Fa sorridere, questo Real Madrid. Perché? Perchè ha vinto la sua quattordicesima Coppa dei Campioni (sì, avete letto bene, quattordicesima) in un modo non proprio allineato alla filosofia della Casa Blanca che vuole merletti, ricami, lustrini e paillettes. E invece, nella finalissima di Parigi, spostata da San Pietroburgo per via del conflitto russo-ucraino e preceduto da gravi problemi di ordine pubblico testimoniati quasi in diretta da alcuni video girati nei social, il Madrid vive quasi una fotocopia dei turni precedenti. In una parola, sofferenza. 

Il Real, pur schierando alta qualità e si affidi alle illuminanti intuizioni di un pallone d'oro come Modric, per vincere la sua ennesima Coppa dei Campioni ha scalato quasi un Everest. PSG, Chelsea campione in carica, Manchester City e poi il Liverpool di Klopp in finale. E ha sempre camminato sull'orlo del burrone: sarebbe stato eliminato dai francesi, ed è passato. Doveva andare a Stamford Bridge a recuperare un 2-3 casalingo, e a un quarto d'ora dalla fine della semifinale era estromesso da Guardiola. E invece, come l'Araba Fenice, è sempre risorto.

Anche questa sera, almeno per un'ora, è stato solo Liverpool. Il palo di Mané, la sensazione che i Reds potessero segnare da un momento all'altro, il brivido del gol di Benzema annullato come unico sussulto spagnolo nella prima frazione. Poi, nella ripresa, Arnold si dorme beatamente Vinicius e il classe 2000, acquistato per 45 milioni nel 2018 dal Flamengo, mette il suo nome in calce sull'albo d'oro della competizione. Il Real post Ronaldo ha capito che, con qualche differenza, può comunque finalmente camminare sulle sue gambe. Con un Curtois straordinario.

Che curiosi parallelismi: questa sera, piuttosto che una finale, si poteva fare un triangolare. Liverpool, Real e Milan: le tre squadre che hanno scritto la storia della manifestazione. Ecco, italiani e spagnoli hanno vinto allo stesso modo, ciascuno nelle sue arene. Gruppo, intensità, sofferenza, alchimia, concetto di squadra. Che per due club abituati ad illuminare i decenni a colpi di classe, è quantomeno un paradosso. Ma il calcio è anche questo. Ancelotti fa bottino pieno: accoppiata Liga-Champions, vincente nei principali cinque campionati, vincente da allenatore per quattro volte in Coppa dei Campioni, come nessun altro era mai riuscito a fare. E ormai lontano il ricordo di Istanbul 2005: gli inglesi, poi, Ancelotti li ha battuti due volte in altre due finali. 

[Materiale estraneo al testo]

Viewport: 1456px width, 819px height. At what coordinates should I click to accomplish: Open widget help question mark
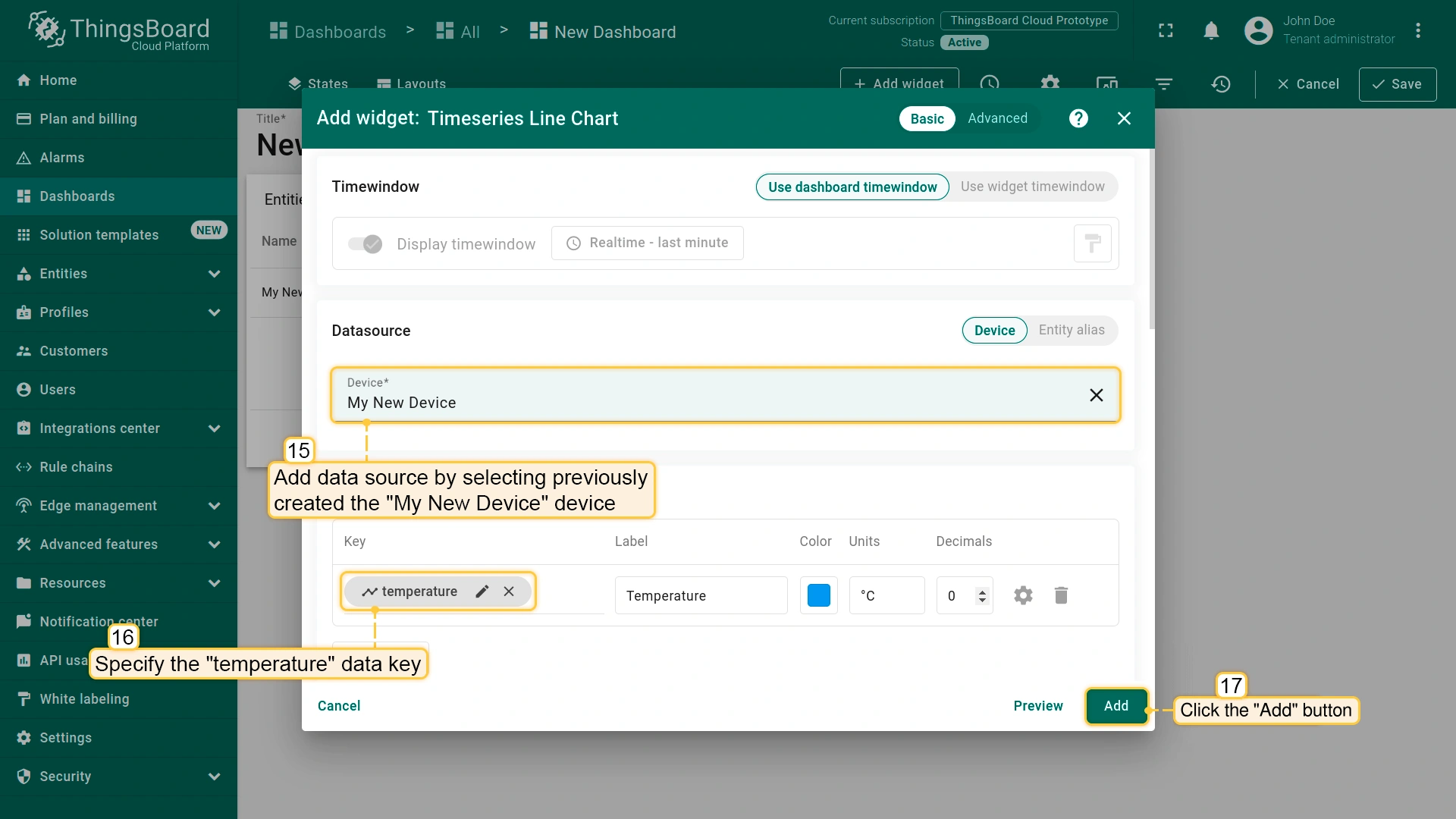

Il Liverpool, domani, rientra in città. E farà la parata sul pullman scoperto, per festeggiare le due coppe nazionali vinte contro il Chelsea ai rigori e una stagione in cui ha perso soltanto 4 partite ufficiali su 63 disputate. E' giusto allora festeggiare. Non può essere il mancato raggiungimento della settima Coppa dei Campioni a zittire “You'll never walk alone”.